The above log shows that the audio device has been successfully initialized and opened, and audio capture is working properly.

When a user speaks the command words “Digua hello”, “Move forward”, “Turn left”, “Turn right”, and “Move backward” near the microphone in sequence, the voice algorithm SDK processes the audio intelligently and outputs recognition results as shown in the following log:

recv hrsc sdk event wakeup success, wkp count is 1
[WARN] [1657869437.600230208] [hobot_audio]: recv event:0
recv hrsc sdk doa data: 100
recv hrsc sdk command data: Move forward
[WARN] [1657869443.870029101] [hobot_audio]: recv cmd word:Move forward
recv hrsc sdk doa data: 110
recv hrsc sdk command data: Turn left
[WARN] [1657869447.623147766] [hobot_audio]: recv cmd word:Turn left
recv hrsc sdk doa data: 100
recv hrsc sdk command data: Turn right
[WARN] [1657869449.865822772] [hobot_audio]: recv cmd word:Turn right
recv hrsc sdk doa data: 110
recv hrsc sdk command data: Move backward
[WARN] [1657869452.313969277] [hobot_audio]: recv cmd word:Move backward

The log shows successful recognition of the voice commands “Move forward”, “Turn left”, “Turn right”, and “Move backward”, along with DOA (Direction of Arrival) angle information. For example, the entry recv hrsc sdk doa data: 110 indicates a DOA angle of 110 degrees.

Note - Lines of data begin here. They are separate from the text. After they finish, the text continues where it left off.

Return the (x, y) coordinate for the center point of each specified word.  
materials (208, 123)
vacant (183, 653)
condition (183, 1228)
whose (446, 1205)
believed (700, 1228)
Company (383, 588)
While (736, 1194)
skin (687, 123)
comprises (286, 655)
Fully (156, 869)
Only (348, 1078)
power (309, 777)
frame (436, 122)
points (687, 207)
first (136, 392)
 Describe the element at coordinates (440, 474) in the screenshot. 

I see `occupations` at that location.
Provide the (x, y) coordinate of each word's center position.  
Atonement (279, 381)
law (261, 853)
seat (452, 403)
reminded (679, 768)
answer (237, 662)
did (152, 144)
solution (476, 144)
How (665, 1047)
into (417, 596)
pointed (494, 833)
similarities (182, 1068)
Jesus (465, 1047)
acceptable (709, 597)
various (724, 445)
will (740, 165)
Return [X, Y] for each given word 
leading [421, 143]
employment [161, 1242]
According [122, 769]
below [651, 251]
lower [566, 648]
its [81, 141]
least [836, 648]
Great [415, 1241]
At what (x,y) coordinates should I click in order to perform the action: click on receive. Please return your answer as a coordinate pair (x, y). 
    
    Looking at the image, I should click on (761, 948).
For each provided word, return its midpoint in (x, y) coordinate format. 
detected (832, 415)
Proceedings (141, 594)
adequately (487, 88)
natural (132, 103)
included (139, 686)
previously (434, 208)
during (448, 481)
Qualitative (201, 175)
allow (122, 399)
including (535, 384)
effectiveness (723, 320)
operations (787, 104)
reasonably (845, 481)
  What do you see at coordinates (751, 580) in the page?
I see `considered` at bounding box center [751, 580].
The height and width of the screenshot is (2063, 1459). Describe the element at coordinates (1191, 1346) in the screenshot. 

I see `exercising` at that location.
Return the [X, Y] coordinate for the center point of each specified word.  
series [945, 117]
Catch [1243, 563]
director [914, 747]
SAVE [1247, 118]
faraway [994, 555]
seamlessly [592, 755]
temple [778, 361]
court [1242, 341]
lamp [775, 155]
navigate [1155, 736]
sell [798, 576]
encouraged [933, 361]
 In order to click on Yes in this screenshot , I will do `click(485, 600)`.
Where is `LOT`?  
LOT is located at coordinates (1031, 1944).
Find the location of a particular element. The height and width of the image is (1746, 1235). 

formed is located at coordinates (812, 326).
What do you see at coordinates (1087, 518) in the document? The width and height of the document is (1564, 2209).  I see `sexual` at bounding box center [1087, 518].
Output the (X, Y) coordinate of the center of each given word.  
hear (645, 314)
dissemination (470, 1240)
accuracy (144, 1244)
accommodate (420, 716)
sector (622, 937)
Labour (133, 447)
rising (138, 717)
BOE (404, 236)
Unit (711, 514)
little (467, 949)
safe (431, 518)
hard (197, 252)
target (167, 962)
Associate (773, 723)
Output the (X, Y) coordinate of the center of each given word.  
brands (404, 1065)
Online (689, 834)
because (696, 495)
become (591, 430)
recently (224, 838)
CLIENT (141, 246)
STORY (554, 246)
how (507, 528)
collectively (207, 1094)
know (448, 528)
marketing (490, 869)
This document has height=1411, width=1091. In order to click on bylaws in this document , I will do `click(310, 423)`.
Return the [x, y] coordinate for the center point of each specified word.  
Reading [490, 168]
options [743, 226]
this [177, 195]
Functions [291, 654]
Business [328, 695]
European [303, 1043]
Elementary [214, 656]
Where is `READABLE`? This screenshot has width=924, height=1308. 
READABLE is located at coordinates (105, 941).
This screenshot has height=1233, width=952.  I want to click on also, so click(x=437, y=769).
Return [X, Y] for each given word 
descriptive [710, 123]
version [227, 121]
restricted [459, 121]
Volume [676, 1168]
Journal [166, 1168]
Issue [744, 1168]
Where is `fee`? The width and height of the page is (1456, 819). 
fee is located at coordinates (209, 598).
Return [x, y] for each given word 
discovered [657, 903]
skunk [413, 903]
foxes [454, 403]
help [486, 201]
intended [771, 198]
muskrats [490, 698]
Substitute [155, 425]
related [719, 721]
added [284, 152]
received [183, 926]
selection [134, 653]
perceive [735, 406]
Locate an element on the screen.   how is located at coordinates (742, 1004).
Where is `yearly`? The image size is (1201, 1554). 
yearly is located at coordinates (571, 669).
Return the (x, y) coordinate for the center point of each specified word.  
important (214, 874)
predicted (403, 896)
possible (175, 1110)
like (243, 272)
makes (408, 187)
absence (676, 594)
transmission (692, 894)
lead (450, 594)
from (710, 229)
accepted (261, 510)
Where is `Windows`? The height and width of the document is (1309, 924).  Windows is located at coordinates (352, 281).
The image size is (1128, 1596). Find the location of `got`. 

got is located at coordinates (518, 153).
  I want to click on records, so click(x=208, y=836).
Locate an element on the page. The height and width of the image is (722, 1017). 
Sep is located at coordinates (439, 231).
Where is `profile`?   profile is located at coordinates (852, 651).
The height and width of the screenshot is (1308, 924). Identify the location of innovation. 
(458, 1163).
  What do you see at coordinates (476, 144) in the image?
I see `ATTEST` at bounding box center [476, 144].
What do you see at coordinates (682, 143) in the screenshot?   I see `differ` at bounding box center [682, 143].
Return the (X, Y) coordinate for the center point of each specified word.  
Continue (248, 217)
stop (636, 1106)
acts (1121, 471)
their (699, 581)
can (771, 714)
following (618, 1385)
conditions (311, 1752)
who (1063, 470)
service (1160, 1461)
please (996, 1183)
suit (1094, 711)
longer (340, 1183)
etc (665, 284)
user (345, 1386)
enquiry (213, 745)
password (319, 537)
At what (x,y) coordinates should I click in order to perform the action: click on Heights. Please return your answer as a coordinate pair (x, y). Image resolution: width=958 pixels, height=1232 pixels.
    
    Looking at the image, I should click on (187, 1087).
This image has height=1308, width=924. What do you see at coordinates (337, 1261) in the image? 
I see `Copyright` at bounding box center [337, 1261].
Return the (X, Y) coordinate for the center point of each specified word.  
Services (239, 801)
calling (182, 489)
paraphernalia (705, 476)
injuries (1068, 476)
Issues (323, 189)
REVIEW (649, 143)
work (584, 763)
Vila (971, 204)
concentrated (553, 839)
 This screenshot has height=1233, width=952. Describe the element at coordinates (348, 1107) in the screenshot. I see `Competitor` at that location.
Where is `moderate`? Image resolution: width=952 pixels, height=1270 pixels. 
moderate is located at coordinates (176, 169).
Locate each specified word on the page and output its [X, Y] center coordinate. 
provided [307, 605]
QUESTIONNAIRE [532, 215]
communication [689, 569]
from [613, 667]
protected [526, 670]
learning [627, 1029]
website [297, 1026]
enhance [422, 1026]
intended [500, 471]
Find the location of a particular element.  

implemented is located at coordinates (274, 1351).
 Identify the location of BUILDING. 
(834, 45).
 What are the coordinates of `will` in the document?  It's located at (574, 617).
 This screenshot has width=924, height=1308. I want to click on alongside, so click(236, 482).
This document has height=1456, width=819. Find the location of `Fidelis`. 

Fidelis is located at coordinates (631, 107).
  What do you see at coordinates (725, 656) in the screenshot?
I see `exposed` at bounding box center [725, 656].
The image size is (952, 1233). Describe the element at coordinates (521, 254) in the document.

By default, hobot_audio publishes intelligent voice messages to the topic /audio_smart. You can verify this topic by running the command ros2 topic list in another terminal:

$ ros2 topic list
/audio_smart

If ASR output is enabled, an additional topic /audio_asr will be published. The output of ros2 topic list will then be:

$ ros2 topic list
/audio_smart
/audio_asr